И снова дурной — единственно безвозбранный сейчас бег! Бег сквозь хороводящий, хоровоющий, со мной хорохорящийся американский бор, переиначиваемый мною на окопыченную русскую ногу ценою последних вотчинных средств, получающий с небес долгожданное причастие да добирающий от моего истинного земного безумия то, чем небосвод не успел его одарить, — точно я стал ночной медуницей, опыляющей буйством Всевышнего оркестру из сбитых стволов типа gymnospermae — взымающей с неё первый взяток.
Новый континент теперь старательно изыскивал свою ось ощупью, круговерчением, танцем живота, ритмически запирая себя в обруч, клубящийся на сатурнов манер, над омфалосом, в который я и скатился, захлебнувшись в пенящемся вдоль просеки просекко, после чего долго, — гребцовым воем аккомпанируя усилию и отплёвываясь головастиками в своё отражение, — выкарабкивался из ямы, подтягиваясь на руках к танцующему светилу, хватаясь за корни, оплетая ногами самые тучные из них, да внутренней стороной бёдер (их наизаветнейшим безволосым пятачком!) ощущая вибрацию, — уже повсеместно писистратствующую над континентом, переносящую фортепьянный напор своих перстов для узлования другой пуповины, дальше, на впервые божественно дичающий юго-запад, — там хватку ослабляющую, отчего бег Алексея Петровича хирел, ноги его, слабея, дрожали, спотыкались, точно его опоили, и он уже куда разумнее выбирал место для своей ступни, — покуда, наконец, не обрушился, измождённый, на прибрежный, ежевикой пахнущий песок.
Пресноводная даль отражала слабый раствор лунной гати, по которой, вослед грозе, отступала, остреливаясь, ночь, а на пляже, безответственно похеривши войну, сикоморова ветвь с кикиморой тренировалась в камасутре.
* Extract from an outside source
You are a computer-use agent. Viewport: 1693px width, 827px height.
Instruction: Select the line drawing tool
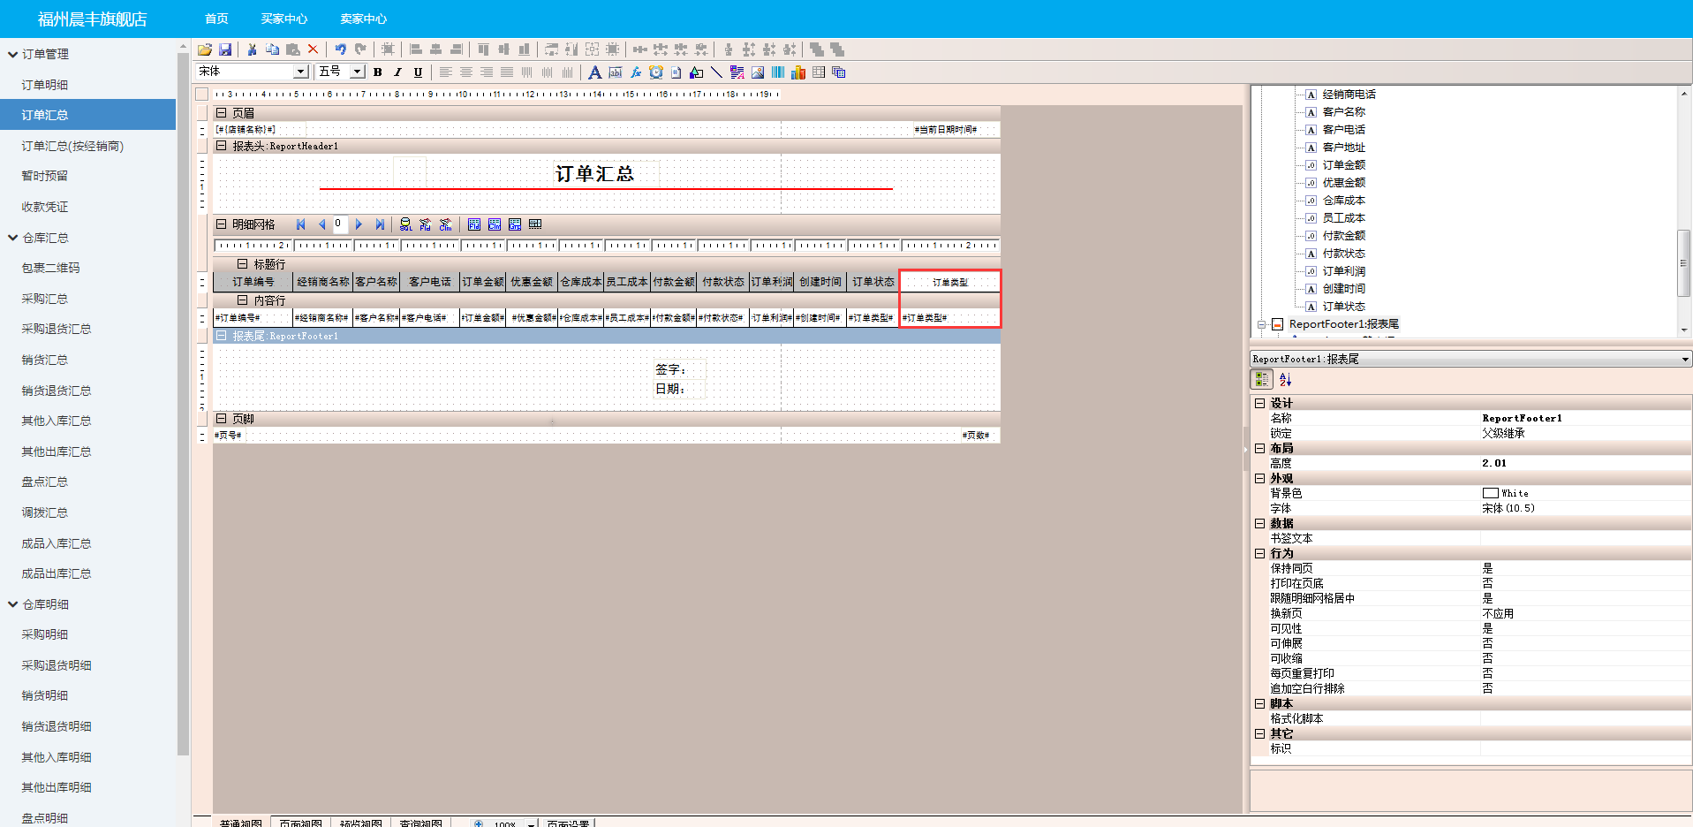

Алексей Петрович поднялся, с трудом отрывая от земли стопы, увешанные влажными веригами, умылся в селеновой стезе, — причём неимоверно защипало в носу и над бровью, выдернул пряжу нежити, упавшей рядом с парасолем, отёр лицо и поплёлся вдоль тёмно-багровой косы к нехотя оживающему перекрёстку с воронёным бургундским крестом на белом фоне (великий нал Валлонии!), аптекой и бензоколонкой «Midas». Шёл Алексей Петрович ссутулясь засунувши в карманы ледяные кулаки: правый тотчас провалился в пролаз прорытый паркеровым остриём на пути к мстительной свободе.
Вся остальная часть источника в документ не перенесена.